Re: [PATCH v2] firmware: fix sending -ERESTARTSYS due to signal on fallback

From: Fuzzey, Martin
Date: Thu May 25 2017 - 04:29:11 EST


On 25 May 2017 at 06:13, Andy Lutomirski <luto@xxxxxxxxxx> wrote:
>>>
>>> Can you give a simple example of what's going on and why it matters?
>>>


Here is the use case in which I ran into this problem.

I have a driver which does request_firmware() when a write() is done
to a sysfs file.

The write() was being done by an android init script (with the init
interpreter "write" command).
init, of course, forks lots of processes and some of the children die.

So the scenario was the following:

1) Android init calls write() on the sysfs file
2) The sysfs .store() callback registered by a driver is called
3) The driver calls request_firmware()
4) request_firmware() sends the firmware load request to userspace and
calls wait_for_completion_interruptible()
5) A child dies and raises SIGCHLD
6) wait_for_completion_interruptible() returns -ERESTARTSYS due to the signal
7) request_firmware() [before this patch] translated that to -EAGAIN
8) The driver (in my case) ignored this [because the firmware was not
critical - it was for checking if a microcontroler was up to date]
(but it could have returned it to userspace, same problem)

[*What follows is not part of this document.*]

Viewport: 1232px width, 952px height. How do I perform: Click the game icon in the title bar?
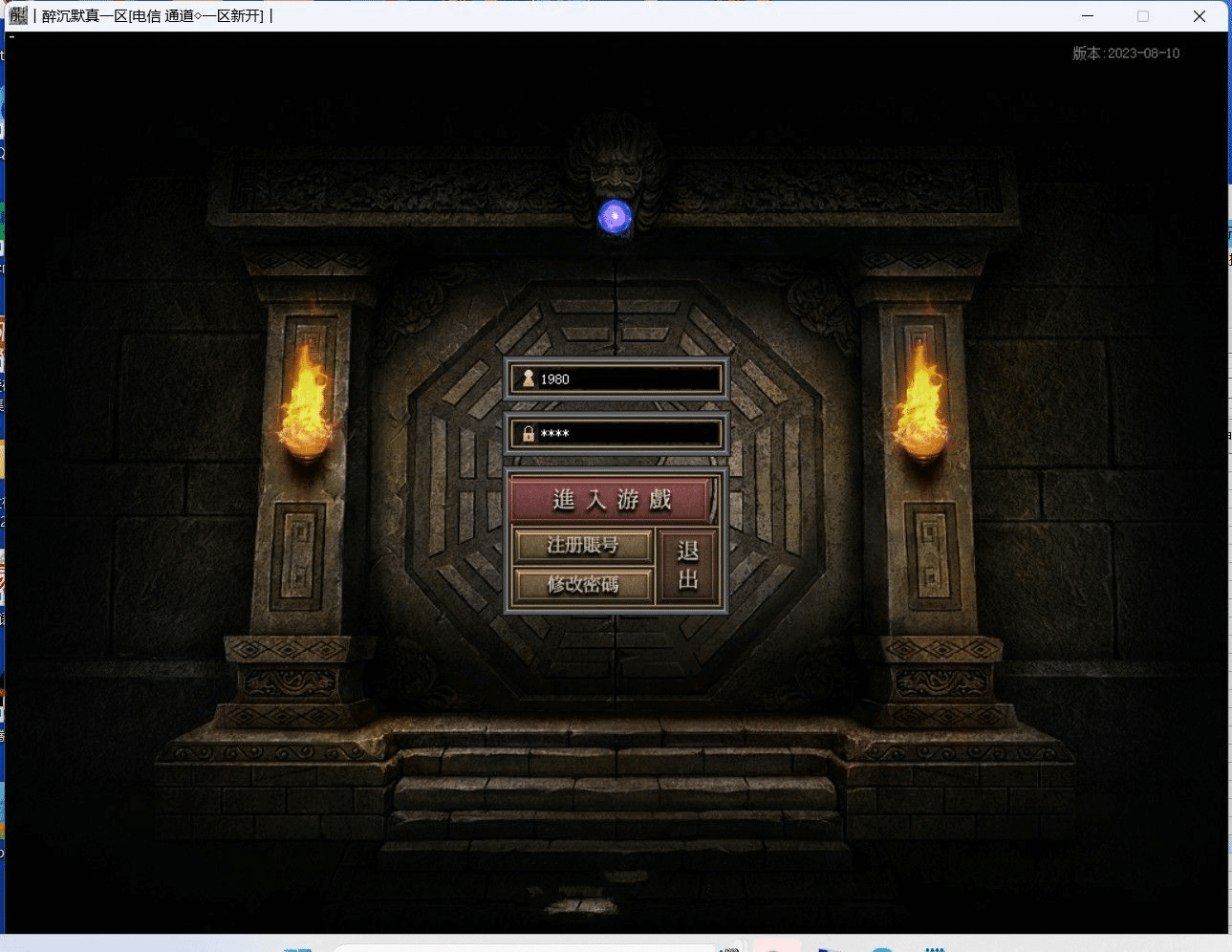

The point being that, due to a signal (SIGCHLD) which has nothing to
do with the firmware loading process, the firmware load was not done.
Also EAGAIN is the same error used if the load request times out so it
was impossible to distinguish the two cases.

ERESTARTSYS is an internal error and is not returned to userspace.
Instead it is handled by the linux syscall machinery which, after
processing the signal either restarts (transpently to userspace) the
syscall or returns EINTR to userspace (depending if the signal handler
users SA_RESTART - see man 7 signal)


With this patch here is what happens:

1) Android init calls write() on the sysfs file
2) The sysfs .store() callback registered by a driver is called
3) The driver calls request_firmware()
4) request_firmware() sends the firmware load request to userspace and
calls wait_for_completion_interruptible()
5) A child dies and raises SIGCHLD
6) wait_for_completion_interruptible() returns -ERESTARTSYS due to the signal
7) request_firmware() [with this patch] returns -ERESTARTSYS
8) The driver returns -ERSTARTSYS from its sysfs .store method
9) The system call machinery invokes the signal handler
10) The signal handler does its stuff
11) Because SA_RESTART was set the system call is restarted (calling
the sysfs .store) and we try it all again from step 2

Note that, on the the userspace side write() is only called once (the
restart is transparent to userspace which is oblivious to all this)
The kernel side write() (which calls .store() is called multiple times
(so that code does need to know about this)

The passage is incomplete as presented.